Some authors might not allow for derivatives in the definition $(1)$, or might call something with derivatives semi-local. This makes intuitive sense because if you think of Taylor expanding a function, say, in single-variable calculus, you get \begin{align} f(x+a) = f(x) + f'(x)a + f''(x)\frac{a^2}{2} + \cdots, \end{align} and if you want $a$ to be large, namely if you want information about what the function is doing far from $x$ (non-local behavior), then you need more an more derivative terms to sense that. The more derivatives you consider, the more you sense the "non-local" behavior of the function.
One can also generalize to situations in which the functions involved are on manifolds, or are not smooth but perhaps only differentiable a finite number of times etc., but these are just details and I don't think illuminate the concept.
Example 1 - a local functional.
Suppose that we define a function $\phi_0:\mathcal F\to \mathcal F$ as follows: \begin{align} \phi_0[f](x) = f(x), \end{align} then $\phi_0$ is a local function $\mathcal F\to\mathcal F$, and it yields a local integral functional $\Phi_0$ given by \begin{align} \Phi_0[f] = \int_{\mathbb R} dx\, \phi_0[f](x) = \int_{\mathbb R} dx\, f(x), \end{align} which simply integrates the function over the real line.
Example 2 - another local functional.
Consider the function $\phi_a:\mathcal F\to\mathcal F$ defined as follows: \begin{align} \phi_a[f](x) = f(x+a). \end{align} Is this $\phi_a$ local? Well, for $a=0$ it certainly is since it agrees with $\phi_0$. What about for $a\neq 0$? Well for such a case $\phi_a$ certainly is not because $f(x+a)$ depends both on $f(x)$ and on an infinite number of derivatives of $f$ at $x$. What about the functional $\Phi_a$ obtained by integrating $\phi_a$? Notice that \begin{align} \Phi_a[f] &= \int_{\mathbb R} dx\,\phi_a[f](x) \\ &= \int_{\mathbb R} dx\, f(x+a) \\ &= \int_{\mathbb R} dx\, f(x) \\ &= \int_{\mathbb R} dx\, \phi_0[f](x)\\ &= \Phi_0[f]. \end{align} So $\Phi_a[f]$ is local even though $\phi_a$ is not for $a\neq 0$.

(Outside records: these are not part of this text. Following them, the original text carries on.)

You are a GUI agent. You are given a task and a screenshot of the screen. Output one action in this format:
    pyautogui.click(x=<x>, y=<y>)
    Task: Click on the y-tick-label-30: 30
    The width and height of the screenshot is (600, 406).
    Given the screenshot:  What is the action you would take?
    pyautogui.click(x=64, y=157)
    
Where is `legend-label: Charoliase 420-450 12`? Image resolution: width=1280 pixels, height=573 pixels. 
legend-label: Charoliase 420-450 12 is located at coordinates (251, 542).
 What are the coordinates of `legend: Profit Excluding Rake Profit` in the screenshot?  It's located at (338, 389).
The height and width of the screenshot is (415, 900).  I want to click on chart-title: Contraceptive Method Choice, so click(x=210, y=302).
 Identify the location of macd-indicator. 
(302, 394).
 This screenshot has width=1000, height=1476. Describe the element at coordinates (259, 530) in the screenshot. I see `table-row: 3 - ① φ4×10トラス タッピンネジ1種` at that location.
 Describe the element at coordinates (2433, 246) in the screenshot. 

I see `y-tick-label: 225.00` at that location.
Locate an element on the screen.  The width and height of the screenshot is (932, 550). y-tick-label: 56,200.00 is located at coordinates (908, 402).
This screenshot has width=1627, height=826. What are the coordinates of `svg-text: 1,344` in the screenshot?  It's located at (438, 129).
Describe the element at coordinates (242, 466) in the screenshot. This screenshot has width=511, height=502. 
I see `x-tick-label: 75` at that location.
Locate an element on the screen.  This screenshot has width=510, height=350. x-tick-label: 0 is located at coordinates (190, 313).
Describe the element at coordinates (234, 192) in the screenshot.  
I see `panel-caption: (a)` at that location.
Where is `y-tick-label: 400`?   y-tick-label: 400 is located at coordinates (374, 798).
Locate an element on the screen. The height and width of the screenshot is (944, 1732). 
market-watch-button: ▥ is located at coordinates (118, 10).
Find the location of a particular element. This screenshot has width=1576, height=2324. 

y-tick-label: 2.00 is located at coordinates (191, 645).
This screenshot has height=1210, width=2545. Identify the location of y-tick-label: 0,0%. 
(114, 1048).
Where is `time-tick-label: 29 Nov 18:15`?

The lesson of this example is this: you may encounter an integral functional $\Phi:\mathcal F\to\mathbb R$ that is defined by integrating over a non-local function $\phi:\mathcal F\to\mathcal F$. However, there might still be a way of writing the functional $\Phi$ as the integral over a different function, say $\phi'$, that is local, in which case we can assert that $\Phi$ is local as well because to verify that a functional is local, you just need to find one way of writing it as the integral of a local function.
Best Answer
A quantity is local if it is a finite linear combination $\sum_k g_k P_k(x)~~$ of products $P_k(x)$ (or other pointwise functions, such as $\sin \Phi(x)~$ for sine-Gordon theory) of field operators or their derivatives at the same point $x$.
A quantum field theory is local if its classical Lagrangian density is local. (By abuse of terminology, an action or a Lagrangian may also be called local if the corresponding Lagrangian density is local.)
Since in QFT fields are only operator-valued distributions, a local quantum field product is not well-defined without a renormalization prescription, which involves an appropriate limit of nonlocal approximations. In 1+1D, normal ordering is sufficient to renormalize the field products, while in 3D and 4D more complicated (mass and wave function) renormalizations are needed to make sense of these products.